[Exercise materials Boundary: Start]

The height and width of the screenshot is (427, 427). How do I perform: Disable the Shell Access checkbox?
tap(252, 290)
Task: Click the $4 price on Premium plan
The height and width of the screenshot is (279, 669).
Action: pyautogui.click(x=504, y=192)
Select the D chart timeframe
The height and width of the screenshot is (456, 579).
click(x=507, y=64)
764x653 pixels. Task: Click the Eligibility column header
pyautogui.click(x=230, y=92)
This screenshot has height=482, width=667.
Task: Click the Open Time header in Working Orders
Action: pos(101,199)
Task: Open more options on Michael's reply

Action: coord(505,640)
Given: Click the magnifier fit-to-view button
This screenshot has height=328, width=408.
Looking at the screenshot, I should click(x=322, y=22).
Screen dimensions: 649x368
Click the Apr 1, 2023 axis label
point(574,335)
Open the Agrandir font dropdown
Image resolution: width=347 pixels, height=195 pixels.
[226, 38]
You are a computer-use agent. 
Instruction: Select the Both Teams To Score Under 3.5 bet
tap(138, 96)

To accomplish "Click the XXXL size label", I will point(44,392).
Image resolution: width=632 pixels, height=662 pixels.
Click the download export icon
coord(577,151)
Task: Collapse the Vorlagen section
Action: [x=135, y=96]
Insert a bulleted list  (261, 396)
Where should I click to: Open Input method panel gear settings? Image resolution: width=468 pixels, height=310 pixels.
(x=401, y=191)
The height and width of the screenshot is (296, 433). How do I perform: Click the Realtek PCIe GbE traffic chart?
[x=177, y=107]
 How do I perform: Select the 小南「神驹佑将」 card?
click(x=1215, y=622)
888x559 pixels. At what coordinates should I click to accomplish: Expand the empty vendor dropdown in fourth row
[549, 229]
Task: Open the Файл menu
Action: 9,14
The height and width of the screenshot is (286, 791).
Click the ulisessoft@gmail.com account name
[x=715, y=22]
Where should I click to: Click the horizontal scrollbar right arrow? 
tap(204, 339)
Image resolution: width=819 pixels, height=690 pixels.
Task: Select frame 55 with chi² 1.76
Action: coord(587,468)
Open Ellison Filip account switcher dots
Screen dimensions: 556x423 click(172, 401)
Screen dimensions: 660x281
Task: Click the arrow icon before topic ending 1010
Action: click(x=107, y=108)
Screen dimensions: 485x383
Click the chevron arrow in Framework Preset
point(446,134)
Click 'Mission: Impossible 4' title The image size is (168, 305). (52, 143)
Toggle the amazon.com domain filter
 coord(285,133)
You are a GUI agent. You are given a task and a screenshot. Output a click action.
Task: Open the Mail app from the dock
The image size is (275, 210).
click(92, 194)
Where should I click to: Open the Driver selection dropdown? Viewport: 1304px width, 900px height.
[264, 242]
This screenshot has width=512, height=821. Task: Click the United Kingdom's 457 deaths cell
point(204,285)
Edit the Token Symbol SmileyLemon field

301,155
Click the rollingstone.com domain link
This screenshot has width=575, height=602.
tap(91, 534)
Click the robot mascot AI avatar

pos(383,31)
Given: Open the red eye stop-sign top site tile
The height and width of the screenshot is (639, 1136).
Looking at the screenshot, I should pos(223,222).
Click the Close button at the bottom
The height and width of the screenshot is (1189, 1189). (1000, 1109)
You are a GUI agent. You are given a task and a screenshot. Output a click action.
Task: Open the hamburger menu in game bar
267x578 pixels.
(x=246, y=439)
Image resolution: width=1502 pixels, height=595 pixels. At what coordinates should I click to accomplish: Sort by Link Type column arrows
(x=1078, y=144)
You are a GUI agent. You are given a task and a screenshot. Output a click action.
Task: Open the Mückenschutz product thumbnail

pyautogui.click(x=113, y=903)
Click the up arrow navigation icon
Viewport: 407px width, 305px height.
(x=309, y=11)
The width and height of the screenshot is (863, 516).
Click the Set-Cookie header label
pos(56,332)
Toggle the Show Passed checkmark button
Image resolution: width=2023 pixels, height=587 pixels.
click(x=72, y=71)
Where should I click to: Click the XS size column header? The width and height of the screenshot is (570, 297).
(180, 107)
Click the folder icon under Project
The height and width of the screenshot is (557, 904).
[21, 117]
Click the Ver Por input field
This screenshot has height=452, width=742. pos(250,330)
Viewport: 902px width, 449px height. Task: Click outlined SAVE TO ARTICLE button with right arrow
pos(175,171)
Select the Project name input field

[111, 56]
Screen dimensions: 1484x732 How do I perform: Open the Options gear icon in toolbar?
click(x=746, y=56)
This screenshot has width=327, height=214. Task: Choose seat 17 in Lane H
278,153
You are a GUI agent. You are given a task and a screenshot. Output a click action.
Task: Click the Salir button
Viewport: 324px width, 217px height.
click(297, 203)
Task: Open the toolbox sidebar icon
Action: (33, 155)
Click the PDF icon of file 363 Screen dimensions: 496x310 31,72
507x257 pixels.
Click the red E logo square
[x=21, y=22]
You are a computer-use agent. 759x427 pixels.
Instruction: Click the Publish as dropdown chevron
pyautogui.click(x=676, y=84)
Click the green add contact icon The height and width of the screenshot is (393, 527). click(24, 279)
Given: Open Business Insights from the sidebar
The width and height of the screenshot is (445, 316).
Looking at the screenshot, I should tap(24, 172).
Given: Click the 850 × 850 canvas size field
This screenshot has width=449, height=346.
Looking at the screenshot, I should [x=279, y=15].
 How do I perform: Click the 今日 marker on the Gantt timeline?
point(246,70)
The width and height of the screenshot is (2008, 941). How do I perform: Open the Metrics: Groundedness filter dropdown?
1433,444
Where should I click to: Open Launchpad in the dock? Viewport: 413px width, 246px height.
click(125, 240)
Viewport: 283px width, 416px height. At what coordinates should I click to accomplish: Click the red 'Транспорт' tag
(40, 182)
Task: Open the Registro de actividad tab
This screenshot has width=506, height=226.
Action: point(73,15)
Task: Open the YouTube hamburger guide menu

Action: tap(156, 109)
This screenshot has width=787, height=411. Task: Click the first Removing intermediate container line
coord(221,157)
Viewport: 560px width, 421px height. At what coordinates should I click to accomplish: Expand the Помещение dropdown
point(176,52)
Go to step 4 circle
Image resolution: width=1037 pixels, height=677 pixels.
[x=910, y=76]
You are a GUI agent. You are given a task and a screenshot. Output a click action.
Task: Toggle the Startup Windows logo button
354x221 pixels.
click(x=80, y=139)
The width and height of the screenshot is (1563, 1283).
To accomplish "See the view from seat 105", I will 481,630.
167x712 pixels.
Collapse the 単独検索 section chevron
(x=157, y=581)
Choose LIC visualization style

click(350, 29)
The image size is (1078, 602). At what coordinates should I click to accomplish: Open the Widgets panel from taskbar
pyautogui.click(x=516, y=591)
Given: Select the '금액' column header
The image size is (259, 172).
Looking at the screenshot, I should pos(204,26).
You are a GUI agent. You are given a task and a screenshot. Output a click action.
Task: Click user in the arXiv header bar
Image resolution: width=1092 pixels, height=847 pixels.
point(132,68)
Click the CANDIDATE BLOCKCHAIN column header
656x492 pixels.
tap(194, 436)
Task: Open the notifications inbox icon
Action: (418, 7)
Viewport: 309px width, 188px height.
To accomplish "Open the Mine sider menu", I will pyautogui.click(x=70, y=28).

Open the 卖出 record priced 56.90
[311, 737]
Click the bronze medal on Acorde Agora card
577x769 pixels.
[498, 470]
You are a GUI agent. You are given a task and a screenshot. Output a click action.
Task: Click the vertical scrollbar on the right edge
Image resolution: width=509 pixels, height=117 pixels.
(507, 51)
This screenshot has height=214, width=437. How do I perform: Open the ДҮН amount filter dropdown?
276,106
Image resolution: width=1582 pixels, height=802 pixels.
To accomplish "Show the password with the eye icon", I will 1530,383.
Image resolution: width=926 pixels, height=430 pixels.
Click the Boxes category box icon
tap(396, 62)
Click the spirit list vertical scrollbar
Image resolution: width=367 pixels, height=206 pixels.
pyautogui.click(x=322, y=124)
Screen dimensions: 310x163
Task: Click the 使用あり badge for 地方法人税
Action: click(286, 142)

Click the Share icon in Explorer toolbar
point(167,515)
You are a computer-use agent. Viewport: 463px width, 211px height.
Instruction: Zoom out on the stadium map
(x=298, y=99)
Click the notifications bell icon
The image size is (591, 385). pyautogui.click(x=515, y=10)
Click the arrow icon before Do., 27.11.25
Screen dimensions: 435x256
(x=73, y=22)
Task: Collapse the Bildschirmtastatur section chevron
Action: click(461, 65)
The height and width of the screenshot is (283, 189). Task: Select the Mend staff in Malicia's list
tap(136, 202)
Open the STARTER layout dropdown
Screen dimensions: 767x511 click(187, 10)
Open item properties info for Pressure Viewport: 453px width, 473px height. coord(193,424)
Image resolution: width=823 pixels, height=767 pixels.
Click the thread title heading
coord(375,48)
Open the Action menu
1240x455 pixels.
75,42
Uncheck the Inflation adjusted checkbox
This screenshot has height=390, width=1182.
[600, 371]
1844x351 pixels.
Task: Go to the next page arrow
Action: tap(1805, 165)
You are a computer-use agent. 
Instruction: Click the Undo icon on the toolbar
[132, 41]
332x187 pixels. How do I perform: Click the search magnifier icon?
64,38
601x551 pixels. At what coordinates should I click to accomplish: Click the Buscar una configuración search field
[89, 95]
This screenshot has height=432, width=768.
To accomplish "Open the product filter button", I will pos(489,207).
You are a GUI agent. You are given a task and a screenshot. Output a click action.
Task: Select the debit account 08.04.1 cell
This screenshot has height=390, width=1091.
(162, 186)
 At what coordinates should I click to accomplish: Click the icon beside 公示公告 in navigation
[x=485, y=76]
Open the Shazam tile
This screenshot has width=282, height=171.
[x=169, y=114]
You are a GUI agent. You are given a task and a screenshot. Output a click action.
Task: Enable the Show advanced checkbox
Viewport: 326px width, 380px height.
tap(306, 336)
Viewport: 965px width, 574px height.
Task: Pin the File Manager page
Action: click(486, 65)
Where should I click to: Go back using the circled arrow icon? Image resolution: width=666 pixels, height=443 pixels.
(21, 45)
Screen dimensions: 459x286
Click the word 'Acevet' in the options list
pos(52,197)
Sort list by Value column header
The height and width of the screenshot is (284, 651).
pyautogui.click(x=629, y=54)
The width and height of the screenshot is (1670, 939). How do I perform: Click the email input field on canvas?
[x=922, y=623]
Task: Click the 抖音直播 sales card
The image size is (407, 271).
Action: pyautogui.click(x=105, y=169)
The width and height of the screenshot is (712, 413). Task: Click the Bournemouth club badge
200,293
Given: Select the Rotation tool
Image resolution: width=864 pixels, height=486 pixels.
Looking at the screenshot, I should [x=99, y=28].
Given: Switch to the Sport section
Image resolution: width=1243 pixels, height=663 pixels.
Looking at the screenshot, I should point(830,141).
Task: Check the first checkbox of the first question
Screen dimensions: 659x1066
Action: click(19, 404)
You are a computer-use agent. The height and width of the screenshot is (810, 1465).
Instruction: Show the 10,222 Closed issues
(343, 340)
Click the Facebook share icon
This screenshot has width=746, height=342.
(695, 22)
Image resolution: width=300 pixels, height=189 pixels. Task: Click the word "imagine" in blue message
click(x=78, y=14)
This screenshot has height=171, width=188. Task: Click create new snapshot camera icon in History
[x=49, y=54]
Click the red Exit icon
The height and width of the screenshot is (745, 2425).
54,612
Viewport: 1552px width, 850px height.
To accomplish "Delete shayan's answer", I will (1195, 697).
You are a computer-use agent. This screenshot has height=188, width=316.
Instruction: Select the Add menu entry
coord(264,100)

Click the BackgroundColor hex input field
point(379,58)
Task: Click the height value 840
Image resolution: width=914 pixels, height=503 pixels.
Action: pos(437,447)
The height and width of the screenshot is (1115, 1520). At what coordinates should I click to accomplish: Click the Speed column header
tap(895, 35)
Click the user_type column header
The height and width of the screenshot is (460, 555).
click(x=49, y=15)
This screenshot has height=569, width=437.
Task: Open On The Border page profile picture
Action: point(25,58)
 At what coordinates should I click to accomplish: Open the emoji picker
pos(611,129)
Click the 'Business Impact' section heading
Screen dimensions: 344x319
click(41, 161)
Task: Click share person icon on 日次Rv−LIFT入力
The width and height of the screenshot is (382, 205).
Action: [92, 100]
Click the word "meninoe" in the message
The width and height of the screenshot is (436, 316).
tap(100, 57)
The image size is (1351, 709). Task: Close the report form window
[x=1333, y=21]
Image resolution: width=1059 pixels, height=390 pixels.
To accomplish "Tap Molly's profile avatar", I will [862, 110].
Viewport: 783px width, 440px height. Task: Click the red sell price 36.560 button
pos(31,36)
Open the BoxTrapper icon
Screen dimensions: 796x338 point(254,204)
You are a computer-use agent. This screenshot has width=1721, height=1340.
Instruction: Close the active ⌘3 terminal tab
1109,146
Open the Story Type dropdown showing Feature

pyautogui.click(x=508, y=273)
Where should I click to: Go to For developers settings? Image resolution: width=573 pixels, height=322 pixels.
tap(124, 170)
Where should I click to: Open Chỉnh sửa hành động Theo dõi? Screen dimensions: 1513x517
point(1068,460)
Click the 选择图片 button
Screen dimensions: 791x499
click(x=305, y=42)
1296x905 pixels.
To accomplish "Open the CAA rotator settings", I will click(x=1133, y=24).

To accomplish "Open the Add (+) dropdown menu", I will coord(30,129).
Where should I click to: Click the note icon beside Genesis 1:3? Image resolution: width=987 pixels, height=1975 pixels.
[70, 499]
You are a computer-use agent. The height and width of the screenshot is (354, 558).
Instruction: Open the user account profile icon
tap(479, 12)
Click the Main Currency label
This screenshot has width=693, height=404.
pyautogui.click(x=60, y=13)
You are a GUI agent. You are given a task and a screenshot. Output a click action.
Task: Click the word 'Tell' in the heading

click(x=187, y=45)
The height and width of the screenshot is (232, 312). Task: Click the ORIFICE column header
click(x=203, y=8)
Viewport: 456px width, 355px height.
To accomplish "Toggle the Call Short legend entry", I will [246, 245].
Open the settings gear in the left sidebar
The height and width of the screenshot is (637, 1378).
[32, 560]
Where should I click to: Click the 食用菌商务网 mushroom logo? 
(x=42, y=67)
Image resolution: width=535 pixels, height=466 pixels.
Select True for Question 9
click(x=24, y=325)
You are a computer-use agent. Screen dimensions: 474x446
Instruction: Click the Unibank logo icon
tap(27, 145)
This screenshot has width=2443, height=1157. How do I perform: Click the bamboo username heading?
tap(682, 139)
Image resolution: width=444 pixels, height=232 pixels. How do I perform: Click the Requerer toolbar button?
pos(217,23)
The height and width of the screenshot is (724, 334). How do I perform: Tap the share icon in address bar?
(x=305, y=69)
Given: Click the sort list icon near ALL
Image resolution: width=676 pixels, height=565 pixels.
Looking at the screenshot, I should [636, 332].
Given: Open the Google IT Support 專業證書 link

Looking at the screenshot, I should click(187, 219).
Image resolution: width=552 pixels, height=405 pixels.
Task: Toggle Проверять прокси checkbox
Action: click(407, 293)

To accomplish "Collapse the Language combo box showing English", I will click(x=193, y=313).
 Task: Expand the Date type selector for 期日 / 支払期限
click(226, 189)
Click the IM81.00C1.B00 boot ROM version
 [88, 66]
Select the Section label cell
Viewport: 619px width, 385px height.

[Exercise materials Boundary: End]

-- What the exercise asks --
Please return only the lines above, starting at the line that has "The image size is (259, 172)." and ending at the line that has "Viewport: 309px width, 188px height.", keeping both and leaving each one unchanged.

-- Output for this exercise --
The image size is (259, 172).
Looking at the screenshot, I should pos(204,26).
You are a GUI agent. You are given a task and a screenshot. Output a click action.
Task: Click user in the arXiv header bar
Image resolution: width=1092 pixels, height=847 pixels.
point(132,68)
Click the CANDIDATE BLOCKCHAIN column header
656x492 pixels.
tap(194, 436)
Task: Open the notifications inbox icon
Action: (418, 7)
Viewport: 309px width, 188px height.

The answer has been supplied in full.